Could you format every line of the records below as a numbered list, skipping the blank lines and leaving the pictures out?
**** Record excerpts
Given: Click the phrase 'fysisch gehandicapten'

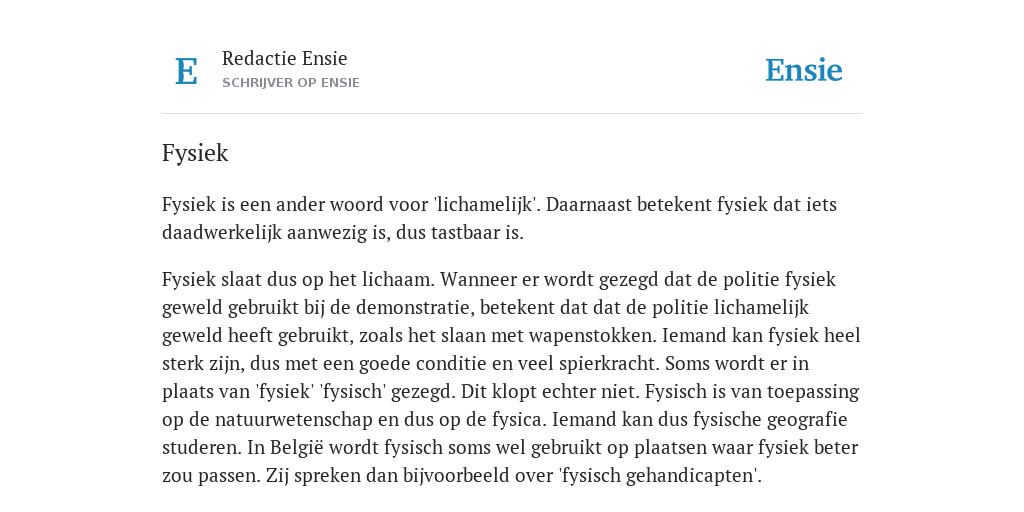Looking at the screenshot, I should click(660, 477).
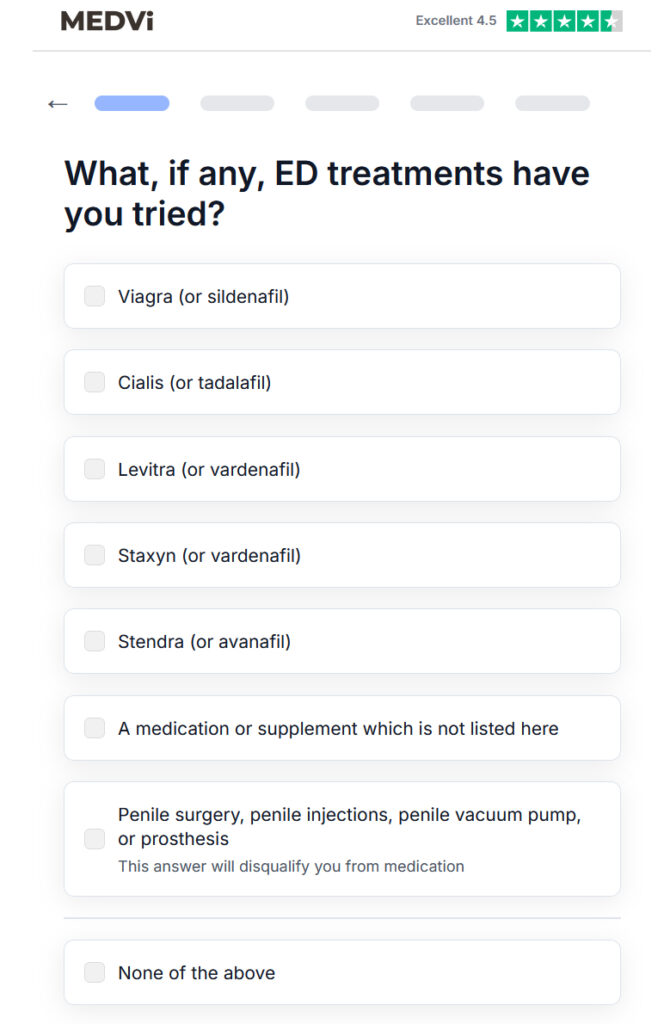Open the MEDVi logo home link

[107, 21]
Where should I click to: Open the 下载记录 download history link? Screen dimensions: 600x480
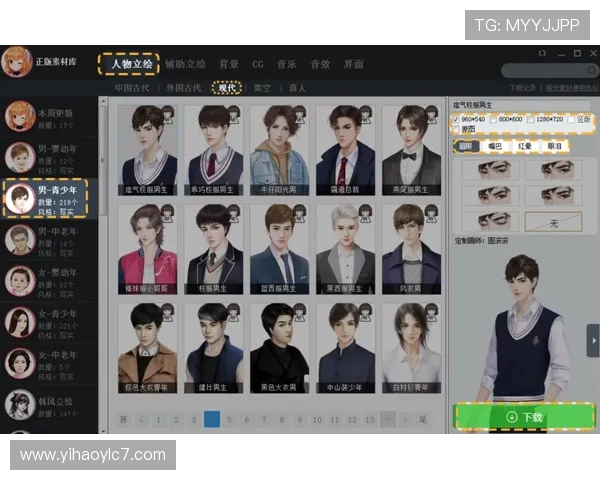(x=522, y=88)
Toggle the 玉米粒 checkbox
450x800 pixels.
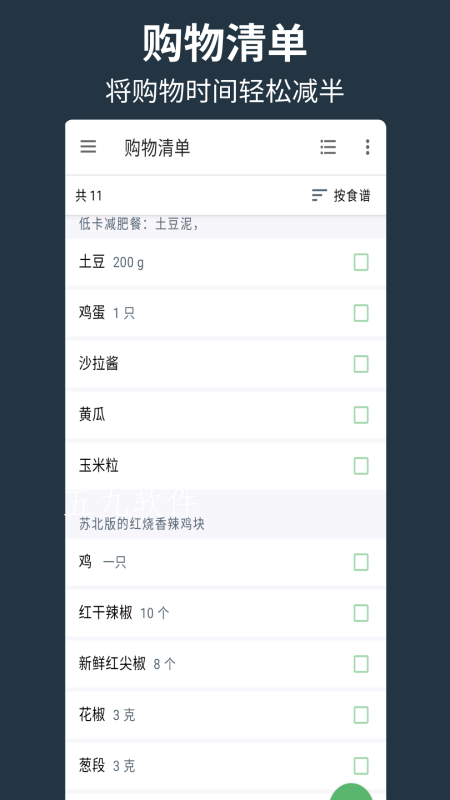[x=361, y=465]
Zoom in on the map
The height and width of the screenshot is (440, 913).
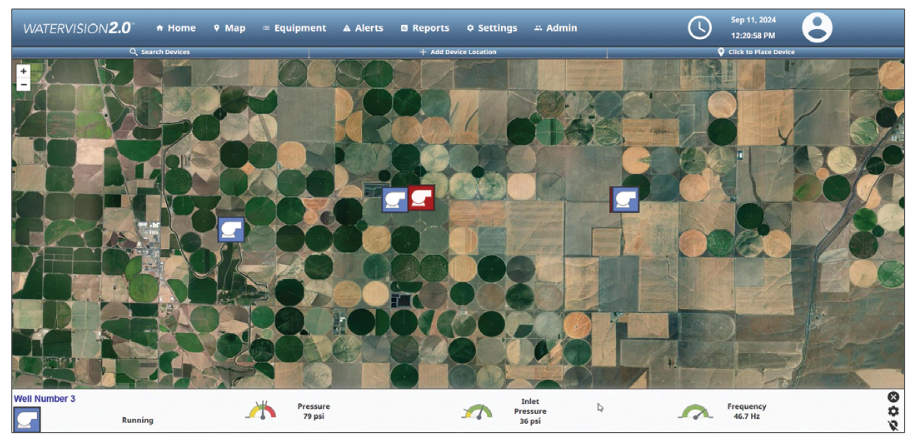point(24,71)
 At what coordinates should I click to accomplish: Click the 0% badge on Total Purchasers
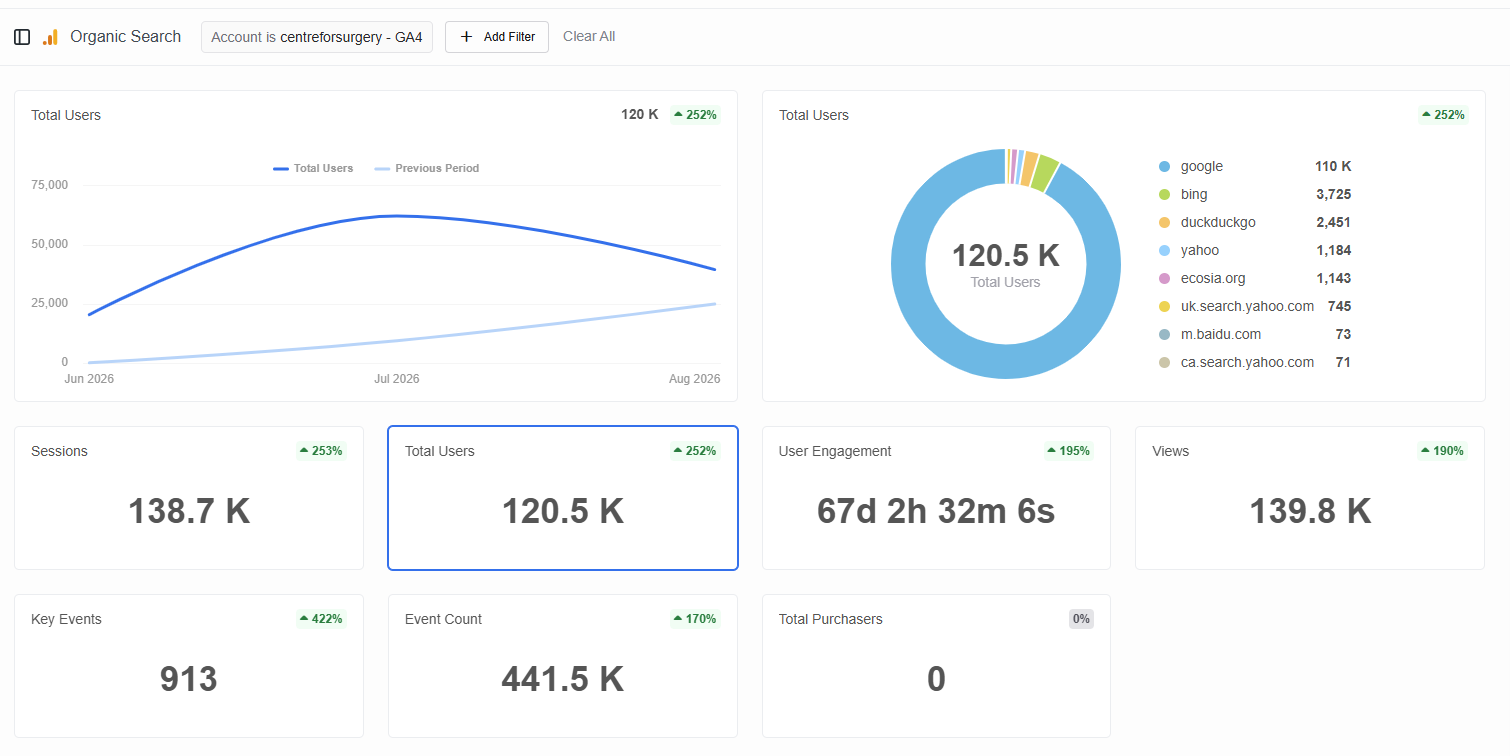click(x=1081, y=619)
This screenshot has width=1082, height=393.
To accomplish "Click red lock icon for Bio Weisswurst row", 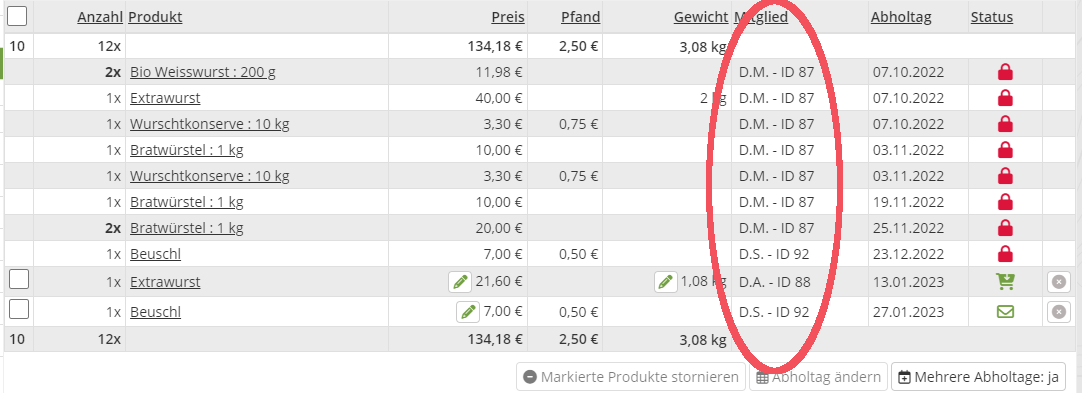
********
Exercise answer:
1. Given: Click the phrase 'fysisch gehandicapten'
2. Looking at the screenshot, I should click(660, 477).
3. Open the MEDVi logo home link
4. [107, 21]
5. Where should I click to: Open the 下载记录 download history link? Screen dimensions: 600x480
6. (x=522, y=88)
7. Toggle the 玉米粒 checkbox
8. 450x800 pixels.
9. [x=361, y=465]
10. Zoom in on the map
11. The height and width of the screenshot is (440, 913).
12. point(24,71)
13.  At what coordinates should I click to accomplish: Click the 0% badge on Total Purchasers
14. click(x=1081, y=619)
15. This screenshot has width=1082, height=393.
16. To accomplish "Click red lock icon for Bio Weisswurst row", 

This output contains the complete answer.